== Text shown ==

Accurate assignment of amino-acid side chains remains a major bottleneck in macromolecular structure determination, particularly for low-resolution structures, samples derived from natural sources, and proteins exhibiting sequence heterogeneity. Even when global validation metrics are satisfactory, local side-chain ambiguities can propagate errors into functional interpretation and computational downstream analyses. The SEQUENCE SLIDER framework provides a foundation for automated sequence assignment by integrating structural biology data and phylogenetic analysis (PMID: 32133987; PMID: 35104880). However, local implementation and large-scale calculations limit accessibility for many experimental biologists.
SEQUENCE SLIDER-ML is an interactive web server that enables users to evaluate, rank, and visualize residue-specific side-chain hypotheses directly from structural data. Users upload a coordinate file (PDB or mmCIF) together with an experimental electron density map. The server analyzes the local structural environment and ranks alternative amino-acid hypotheses for each residue using an internal machine-learning–assisted confidence scoring model.

===
== Provided information ==

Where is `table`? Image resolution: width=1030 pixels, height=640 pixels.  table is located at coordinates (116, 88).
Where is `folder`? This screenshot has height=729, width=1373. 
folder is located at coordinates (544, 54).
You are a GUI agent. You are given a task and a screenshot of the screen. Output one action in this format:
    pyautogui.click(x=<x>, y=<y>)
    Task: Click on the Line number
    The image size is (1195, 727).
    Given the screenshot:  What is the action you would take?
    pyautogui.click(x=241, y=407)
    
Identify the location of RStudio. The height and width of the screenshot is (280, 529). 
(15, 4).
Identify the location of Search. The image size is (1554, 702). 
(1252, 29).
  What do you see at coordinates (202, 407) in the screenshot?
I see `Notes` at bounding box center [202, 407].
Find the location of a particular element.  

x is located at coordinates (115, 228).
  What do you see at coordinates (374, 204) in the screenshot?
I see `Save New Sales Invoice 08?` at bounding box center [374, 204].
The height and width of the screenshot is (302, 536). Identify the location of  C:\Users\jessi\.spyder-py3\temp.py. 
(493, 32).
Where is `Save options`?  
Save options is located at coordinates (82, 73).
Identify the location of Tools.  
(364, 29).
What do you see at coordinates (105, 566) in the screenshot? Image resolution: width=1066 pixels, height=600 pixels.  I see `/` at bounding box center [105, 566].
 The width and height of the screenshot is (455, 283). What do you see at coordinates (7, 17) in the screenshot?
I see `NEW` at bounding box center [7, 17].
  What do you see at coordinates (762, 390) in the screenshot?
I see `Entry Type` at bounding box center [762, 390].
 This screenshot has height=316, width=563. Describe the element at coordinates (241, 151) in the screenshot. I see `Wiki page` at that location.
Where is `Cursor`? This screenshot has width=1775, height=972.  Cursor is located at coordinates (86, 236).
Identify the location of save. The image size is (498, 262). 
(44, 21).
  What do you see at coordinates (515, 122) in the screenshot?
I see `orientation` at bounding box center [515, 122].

===

Task details
Copy the passage from the SEQUENCE SLIDER-ML text above word for word, starting with "Accurate assignment of" and going on through "many experimental biologists.".

Result for this exercise
Accurate assignment of amino-acid side chains remains a major bottleneck in macromolecular structure determination, particularly for low-resolution structures, samples derived from natural sources, and proteins exhibiting sequence heterogeneity. Even when global validation metrics are satisfactory, local side-chain ambiguities can propagate errors into functional interpretation and computational downstream analyses. The SEQUENCE SLIDER framework provides a foundation for automated sequence assignment by integrating structural biology data and phylogenetic analysis (PMID: 32133987; PMID: 35104880). However, local implementation and large-scale calculations limit accessibility for many experimental biologists.